Clean pipeline for clustering MoE router activations. Supports token-level and document-level clustering across multiple data sources.
extract.py → raw per-token router logits from any data source
transform.py → derive representations (probs, topk, doc-level aggregation)
cluster.py → cluster + evaluate
visualize.py → interactive HTML explorer
Key design: Logits are the single primitive. Extraction saves only raw router logits per token. Everything else (softmax probs, top-k masks, document-level embeddings) is derived in the transform step.
scripts/clustering/
├── README.md
├── benchmark_batch_size.py # one-off GPU throughput benchmark
├── common/ # source-agnostic primitives
│ ├── transform.sh # derive <embedding> from logits
│ ├── cluster.sh # single cluster run (with save)
│ ├── visualize.sh # simple HTML explorer (single view)
│ ├── visualize_token.sh # rich 4-view token explorer (Clusters/
│ │ # Documents/Tokens/UMAP + doc reader modal)

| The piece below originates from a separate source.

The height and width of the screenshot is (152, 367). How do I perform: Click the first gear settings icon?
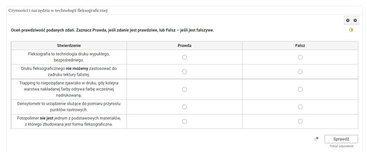coord(348,21)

│ ├── visualize_compare.sh # two-model side-by-side comparison HTML
│ │ # (Clusters tab + Documents tab)
│ └── sample_clusters.sh # per-cluster token contexts for labeling
├── pretraining/ # pretraining-source specific
│ ├── extract.sh
│ ├── generate_mix.sh # one-time S3 mix-composition
│ ├── sweep.sh # generic k-sweep (2 methods × 4 k)
│ └── sweep_two_models.sh # two-1T-model harness over probs/topk
└── weborganizer/ # standalone doc-level expert coverage
├── extract.sh # → embeddings_doc_topk_freq.npy
│ # embeddings_doc_probs.npy
└── plot.sh # → 5 heatmaps per embedding type
# 0. Generate pretraining mix composition (one-time)
bash scripts/clustering/pretraining/generate_mix.sh
# 1. Extract logits from pretraining data (1M tokens, 100 tok/doc)
bash scripts/clustering/pretraining/extract.sh
# 2. Derive probs from logits
bash scripts/clustering/common/transform.sh \
claude_outputs/clustering/pretraining/<model> probs
# 3. Cluster
bash scripts/clustering/common/cluster.sh \
claude_outputs/clustering/pretraining/<model>
# 4. Visualize
bash scripts/clustering/common/visualize.sh \
claude_outputs/clustering/pretraining/<model>/probs_mean_pca_l2_spherical_kmeans_k64Saves per-token router logits from any data source. Always token-level — document-level is recovered by aggregation in step 2.
# Pretraining (S3-based, shuffled, truncated)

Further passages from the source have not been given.